Salmonella Investigation Continues After Birmingham Heartlands Hospital Death Linked To Outbreak

Expert Lawyers At Irwin Mitchell Representing Claimants Affected by UK Outbreak In Summer Of 2014

03.06.2015

A report from Professor Eric Bolton into an outbreak of Salmonella at the Birmingham Heartlands Hospital has confirmed that the outbreak directly led to the death of one patient at the hospital.  

The report from Professor Bolton found inadequately equipped wards, unmonitored food preparation, and poor cleaning helped the bacteria spread.

The outbreak at the hospital in the summer of 2014 saw 32 staff and patients infected. The source of the infection has since been traced to contaminated eggs produced at the Bayern Ei farm in Bavaria, Germany.

Footage has emerged of poor conditions at the German egg producer’s farm and public prosecutors in Germany have launched an investigation.
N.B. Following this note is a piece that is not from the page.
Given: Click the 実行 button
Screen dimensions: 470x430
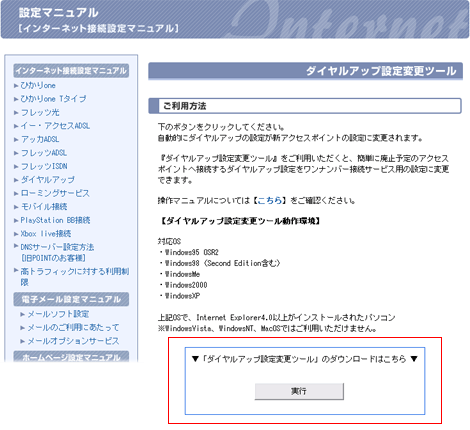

A number of recommendations have been made in Professor Bolton’s report aimed at preventing the spread of infectious illnesses in the future, and include a review of the Trust’s infection control and cleaning services, the implementation of a plan to deal with major outbreaks and additional food hygiene training for staff handling food.

Further investigations are being conducted across the UK at various sites where clusters of Salmonella were recorded by Environmental Health officials in 2014.  

Specialist public health lawyers at Irwin Mitchell currently represent more than 30 people affected by the Salmonella outbreak in July 2014 after eating at The Real China restaurant in Eastleigh, near Southampton which has also been linked to the eggs supplied by the Bavarian farm.

Amandeep Dhillon, a public health lawyer at Irwin Mitchell, who represents those affected by the outbreak at The Real China, and who has worked closely with German groups who have been investigating the issue said: 

Expert Opinion
The images and footage of conditions at the hen farm linked to the outbreak are shocking and it is vital that a thorough investigation is conducted.

“The outbreak in the UK in July 2014 led to a fatality at Birmingham’s Heartlands Hospital and we welcome the recommendations that aim to reduce the likelihood of similar outbreaks spreading through the facility in the future.

“The 2014 outbreak affected a large number of people across the UK and Europe and the tragic death in Birmingham illustrates just how serious gastric illnesses, such as Salmonella, can be and the fact that hygiene and safety practices should not be ignored.

“We welcome the investigation being undertaken in both the UK and also in Germany and we are helping authorities to ensure those who fell ill as a result of the outbreak, including those we represent, will get the answers they need about the source of Salmonella.